Sa mère n'est autre que la cantatrice soprano Arpiné Pehlivanian et sa
tante la pianiste Madeleine Medawar. Sa s`ur Elizabeth est pianiste et
prof de chant. C'est déjà dire que pour lui la musique est dans la
famille et bon sang ne saurait mentir...
Un premier prix à neuf ans...
«C'est par miracle que je suis resté vivant quand les bombes se sont
mis à pleuvoir en 1975, confie-t-il... À l'époque, je fréquentais le
Conservatoire national supérieur en ferraillant avec le piano, le
violon et le solfège. En fait, j'étais tout à fait sous l'ombrelle de
la musique puisque à neuf ans je gagnais un concours national pour
violon... Installé à Los Angeles, j'ai continué à travailler le violon
et, par la suite, j'ai fréquenté l'Accademia musicale Chiggiana en
Italie tout en peaufinant ma formation sous la houlette de Lorin
Maazel, Pierre Boulez et Ferdinand Leitner. Ma carrière a démarré
surtout en 1991 après avoir emporté, en compétition, le prix de
Besançon en France pour la direction du Sacre de printemps de
Stravinsky et le Concerto n° 1 pour piano et orchestre de Brahms.
Vingt ans que je n'arrête plus. Combien de concerts j'ai donné dans ma
vie? Difficile à dire. Peut-être plus de mille. Avec plus de cent
différents orchestres placés sous ma houlette. J'aime les grands
espaces pour y donner des concerts festifs qui font aimer la musique à
un grand nombre d'auditeurs, car la culture est vitale pour tout pays.
La musique est un moyen de communication. C'est un message d'amour, de
beauté et de paix. Pour cela, j'aimerai me produire à Baalbeck,
Beiteddine ou aussi au centre-ville... J'aime aussi la musique de
chambre. J'aime communiquer avec l'orchestre, le public, le soliste.»

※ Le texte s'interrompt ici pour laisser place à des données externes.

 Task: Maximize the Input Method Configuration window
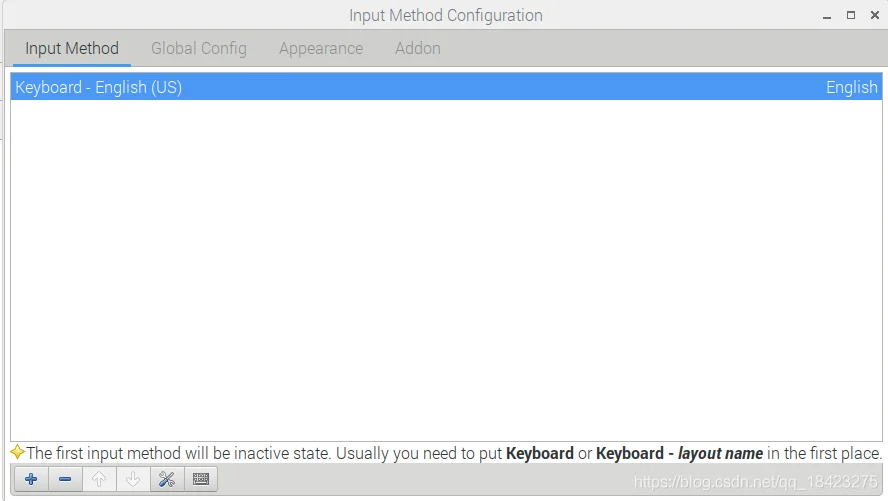point(851,15)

À 46 ans, George Pehlivanian a dirigé les ensembles orchestraux les
plus prestigieux (loin d'être une liste exhaustive, on cite
volontiers, entre autres, les Philharmoniques de Londres, de la BBC,
la Scala, Santa Cecilia, l'Orchestre de la Suisse Romande, les
orchestres symphoniques de Baltimore, Toronto, Houston, Cincinnatti,
Indianapolis, Vancouver, Montréal), tout en donnant la réplique à des
solistes stars tels que David Garrett, Paul Badura Skoda, Janine
Jansens, Éric Le Sage, Eva Johansson.
Épris aussi de composition, il avoue cependant, avec une pointe
presque d'humour: «Si je rêve "symphonique", mes compositions sont
encore toujours seulement pour moi...»
Féru de Brahms, Dvorak, Beethoven, Prokofiev, Boulez, Ravel, Debussy,
il révèle aussi ses préférences pour des modernes contemporains, tels
Christian Jost, Cosina, Thomas Marco, Louis de Pablo, Rueda, Thomas
Daniel Schnee et Philippe Leroux, tout en gardant dans le c`ur un élan
pour les compositeurs arméniens dont Khatchadourian, Komitas et
Aharonian.
Plus de quinze CD dans les bacs portent l'empreinte de la direction de
maestro George Pehlivanian. Des ouvertures de Verdi et Rossini à
l'intégrale des `uvres pour piano et orchestre de Liszt, en passant
par des pages de Mahler, Strauss, Rodrigo, Zukoff, Cosina, Beethoven
et Arnich, la musique est ici un monde coloré et sans frontière. Un
monde qui tente de resserrer les maillons d'une vie et de rejoindre
aujourd'hui le bonheur d'une enfance lumineuse entre les curés, les
«vartabed» à Antelias et les jeux au Bois de Boulogne, haut lieu de
villégiature de la communauté arménienne libanaise d'avant-guerre.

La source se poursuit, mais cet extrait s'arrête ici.